Assignment: Find the lines in these entries that include the word "each" and state how many there are, with no other words.

____ Records supplied

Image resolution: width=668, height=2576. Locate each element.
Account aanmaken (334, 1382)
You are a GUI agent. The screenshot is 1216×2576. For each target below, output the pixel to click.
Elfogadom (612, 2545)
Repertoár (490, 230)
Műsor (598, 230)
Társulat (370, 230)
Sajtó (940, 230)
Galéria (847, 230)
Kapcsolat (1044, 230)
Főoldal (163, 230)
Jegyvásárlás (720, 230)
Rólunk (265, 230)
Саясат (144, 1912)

________

Result of the exercise: 2